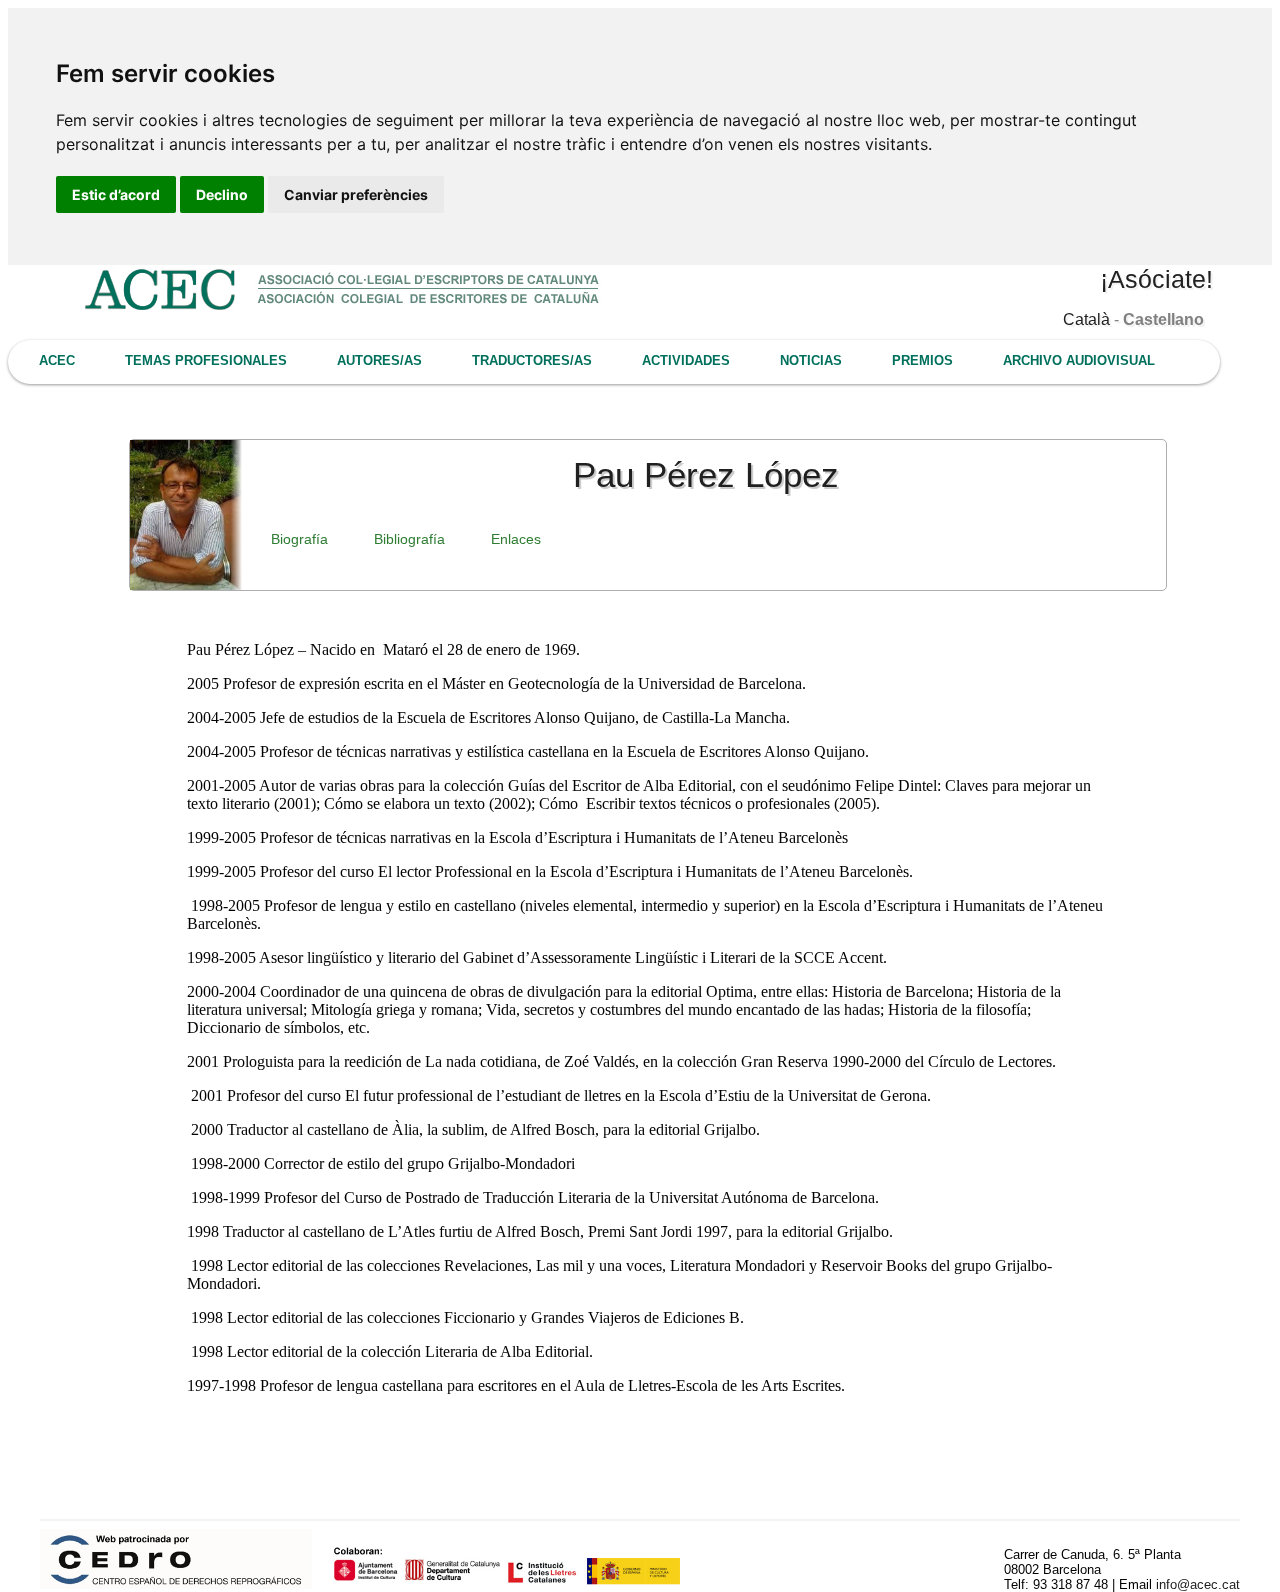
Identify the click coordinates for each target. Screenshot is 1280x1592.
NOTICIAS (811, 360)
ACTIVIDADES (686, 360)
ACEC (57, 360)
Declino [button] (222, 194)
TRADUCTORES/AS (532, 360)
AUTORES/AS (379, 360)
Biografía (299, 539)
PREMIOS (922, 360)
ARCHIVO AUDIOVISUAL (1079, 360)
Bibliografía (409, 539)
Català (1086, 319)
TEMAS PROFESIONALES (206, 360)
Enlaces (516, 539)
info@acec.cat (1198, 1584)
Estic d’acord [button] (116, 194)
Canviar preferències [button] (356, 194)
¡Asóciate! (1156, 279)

□ □ □ □ □ □ □

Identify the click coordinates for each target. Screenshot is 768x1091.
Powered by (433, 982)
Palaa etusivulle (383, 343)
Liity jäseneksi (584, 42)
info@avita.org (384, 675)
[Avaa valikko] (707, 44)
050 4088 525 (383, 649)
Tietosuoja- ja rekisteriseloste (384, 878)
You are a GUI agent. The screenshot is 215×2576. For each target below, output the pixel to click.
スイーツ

□ □ □ □ □ □ □

▶ _What needs to be done_
Search the data for the string "Identify" and copy every line where it appears.

▶ _Solution to this problem_
Identify the click coordinates for each target. Screenshot is 1280x1592.
Identify the click coordinates for each target. Screenshot is 768x1091.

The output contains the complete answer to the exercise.